*** DATA RECORDS Section Begins ***
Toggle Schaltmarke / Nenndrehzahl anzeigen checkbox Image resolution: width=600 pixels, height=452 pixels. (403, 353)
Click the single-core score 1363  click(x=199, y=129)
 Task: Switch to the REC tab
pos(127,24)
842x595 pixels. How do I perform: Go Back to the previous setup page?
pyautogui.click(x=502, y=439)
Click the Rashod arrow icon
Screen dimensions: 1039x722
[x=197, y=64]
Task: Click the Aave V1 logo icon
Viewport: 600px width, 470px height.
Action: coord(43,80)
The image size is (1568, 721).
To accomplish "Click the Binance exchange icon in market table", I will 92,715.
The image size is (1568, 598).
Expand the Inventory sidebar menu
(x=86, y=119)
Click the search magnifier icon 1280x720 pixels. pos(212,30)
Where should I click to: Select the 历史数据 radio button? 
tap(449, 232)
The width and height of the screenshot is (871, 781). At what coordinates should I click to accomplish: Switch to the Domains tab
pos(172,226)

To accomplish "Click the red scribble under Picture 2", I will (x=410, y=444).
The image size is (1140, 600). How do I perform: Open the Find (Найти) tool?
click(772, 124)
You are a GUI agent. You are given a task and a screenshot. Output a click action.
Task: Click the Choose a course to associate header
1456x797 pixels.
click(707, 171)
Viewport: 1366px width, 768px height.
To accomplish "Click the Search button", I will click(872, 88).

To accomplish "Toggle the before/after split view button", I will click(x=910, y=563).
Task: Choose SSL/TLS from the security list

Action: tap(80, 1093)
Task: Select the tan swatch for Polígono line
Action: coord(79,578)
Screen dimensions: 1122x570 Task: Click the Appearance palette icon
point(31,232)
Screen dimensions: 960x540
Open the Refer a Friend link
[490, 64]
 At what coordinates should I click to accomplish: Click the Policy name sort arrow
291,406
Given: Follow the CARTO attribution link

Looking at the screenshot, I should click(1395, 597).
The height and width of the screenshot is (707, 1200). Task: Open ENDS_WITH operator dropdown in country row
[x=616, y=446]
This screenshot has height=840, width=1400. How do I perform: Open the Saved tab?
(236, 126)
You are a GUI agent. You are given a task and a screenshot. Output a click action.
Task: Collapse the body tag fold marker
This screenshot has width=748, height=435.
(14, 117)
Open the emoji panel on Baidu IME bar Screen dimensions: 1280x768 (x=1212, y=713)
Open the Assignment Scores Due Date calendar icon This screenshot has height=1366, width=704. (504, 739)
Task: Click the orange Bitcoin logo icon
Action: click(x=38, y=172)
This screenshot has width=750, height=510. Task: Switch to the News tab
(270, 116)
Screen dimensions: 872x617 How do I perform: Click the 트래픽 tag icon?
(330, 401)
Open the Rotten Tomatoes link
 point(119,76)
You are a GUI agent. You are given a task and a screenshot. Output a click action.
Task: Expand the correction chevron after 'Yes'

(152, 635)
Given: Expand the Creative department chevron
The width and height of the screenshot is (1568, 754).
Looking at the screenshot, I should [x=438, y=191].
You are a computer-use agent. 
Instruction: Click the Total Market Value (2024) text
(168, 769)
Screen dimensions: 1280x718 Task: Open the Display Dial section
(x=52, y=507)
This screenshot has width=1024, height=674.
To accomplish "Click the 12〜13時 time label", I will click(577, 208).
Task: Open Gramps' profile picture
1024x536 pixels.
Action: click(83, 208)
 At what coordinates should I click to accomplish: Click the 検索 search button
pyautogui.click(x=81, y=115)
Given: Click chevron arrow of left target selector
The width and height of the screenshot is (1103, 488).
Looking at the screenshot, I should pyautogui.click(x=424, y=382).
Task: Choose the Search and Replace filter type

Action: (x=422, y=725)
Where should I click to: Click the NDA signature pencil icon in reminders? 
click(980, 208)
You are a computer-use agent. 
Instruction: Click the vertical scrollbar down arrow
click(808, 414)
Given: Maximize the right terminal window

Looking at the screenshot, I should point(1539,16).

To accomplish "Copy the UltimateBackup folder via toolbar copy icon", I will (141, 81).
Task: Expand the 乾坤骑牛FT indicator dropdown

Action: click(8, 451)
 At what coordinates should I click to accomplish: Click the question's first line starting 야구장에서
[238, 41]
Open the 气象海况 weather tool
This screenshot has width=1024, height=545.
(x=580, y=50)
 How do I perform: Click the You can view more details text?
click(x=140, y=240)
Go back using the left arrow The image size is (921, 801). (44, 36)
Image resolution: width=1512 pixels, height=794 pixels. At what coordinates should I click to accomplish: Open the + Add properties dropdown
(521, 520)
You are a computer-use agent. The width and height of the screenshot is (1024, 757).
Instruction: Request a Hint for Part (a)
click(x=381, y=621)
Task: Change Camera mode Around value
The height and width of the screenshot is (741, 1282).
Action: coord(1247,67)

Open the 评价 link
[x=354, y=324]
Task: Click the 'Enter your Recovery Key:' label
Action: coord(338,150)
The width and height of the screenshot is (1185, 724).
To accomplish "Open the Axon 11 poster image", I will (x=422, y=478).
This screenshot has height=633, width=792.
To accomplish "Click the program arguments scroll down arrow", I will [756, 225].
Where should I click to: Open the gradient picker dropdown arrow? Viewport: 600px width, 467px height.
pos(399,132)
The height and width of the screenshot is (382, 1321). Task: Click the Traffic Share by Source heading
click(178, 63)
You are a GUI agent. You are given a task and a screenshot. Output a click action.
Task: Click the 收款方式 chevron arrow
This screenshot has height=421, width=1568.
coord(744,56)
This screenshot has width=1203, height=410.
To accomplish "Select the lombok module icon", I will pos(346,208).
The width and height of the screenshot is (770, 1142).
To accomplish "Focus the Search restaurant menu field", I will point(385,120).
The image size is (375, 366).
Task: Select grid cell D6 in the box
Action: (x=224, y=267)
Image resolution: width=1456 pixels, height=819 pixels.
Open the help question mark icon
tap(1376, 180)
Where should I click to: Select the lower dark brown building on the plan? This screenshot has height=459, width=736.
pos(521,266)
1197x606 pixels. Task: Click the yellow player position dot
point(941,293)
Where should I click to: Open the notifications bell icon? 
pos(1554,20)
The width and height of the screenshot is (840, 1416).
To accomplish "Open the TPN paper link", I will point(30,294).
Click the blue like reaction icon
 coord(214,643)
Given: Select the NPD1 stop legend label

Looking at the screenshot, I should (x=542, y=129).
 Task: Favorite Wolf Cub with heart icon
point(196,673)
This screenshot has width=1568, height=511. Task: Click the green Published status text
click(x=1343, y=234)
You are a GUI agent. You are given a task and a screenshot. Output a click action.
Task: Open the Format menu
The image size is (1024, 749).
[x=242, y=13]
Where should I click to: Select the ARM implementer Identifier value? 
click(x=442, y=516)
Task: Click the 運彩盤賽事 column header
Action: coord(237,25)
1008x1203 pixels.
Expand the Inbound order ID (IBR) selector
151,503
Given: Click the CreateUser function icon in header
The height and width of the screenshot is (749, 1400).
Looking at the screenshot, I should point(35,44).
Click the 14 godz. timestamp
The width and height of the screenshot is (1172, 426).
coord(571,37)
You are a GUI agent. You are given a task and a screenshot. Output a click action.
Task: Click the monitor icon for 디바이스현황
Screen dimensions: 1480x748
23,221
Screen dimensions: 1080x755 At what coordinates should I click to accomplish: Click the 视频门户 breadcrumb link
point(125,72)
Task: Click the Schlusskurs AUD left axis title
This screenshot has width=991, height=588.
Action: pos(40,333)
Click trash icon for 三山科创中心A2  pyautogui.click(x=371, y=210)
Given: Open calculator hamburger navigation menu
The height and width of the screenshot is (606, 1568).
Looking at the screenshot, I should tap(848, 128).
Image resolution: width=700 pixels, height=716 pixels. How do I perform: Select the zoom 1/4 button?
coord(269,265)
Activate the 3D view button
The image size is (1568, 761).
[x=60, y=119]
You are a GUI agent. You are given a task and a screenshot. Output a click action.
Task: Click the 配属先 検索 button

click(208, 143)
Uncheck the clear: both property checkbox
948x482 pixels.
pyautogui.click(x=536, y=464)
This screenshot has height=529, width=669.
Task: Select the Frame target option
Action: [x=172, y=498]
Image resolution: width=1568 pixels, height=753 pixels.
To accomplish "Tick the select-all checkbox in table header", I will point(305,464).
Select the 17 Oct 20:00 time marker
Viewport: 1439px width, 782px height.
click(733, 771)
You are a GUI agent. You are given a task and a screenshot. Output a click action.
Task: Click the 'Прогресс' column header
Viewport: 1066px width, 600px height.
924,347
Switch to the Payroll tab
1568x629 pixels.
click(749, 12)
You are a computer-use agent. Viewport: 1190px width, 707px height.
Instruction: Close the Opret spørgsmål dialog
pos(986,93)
*** DATA RECORDS Section Ends ***
§ **REQUIREMENT**: Give only the number of lines in the preceding data that include the word "computer".

§ **EXERCISE OUTPUT**: 4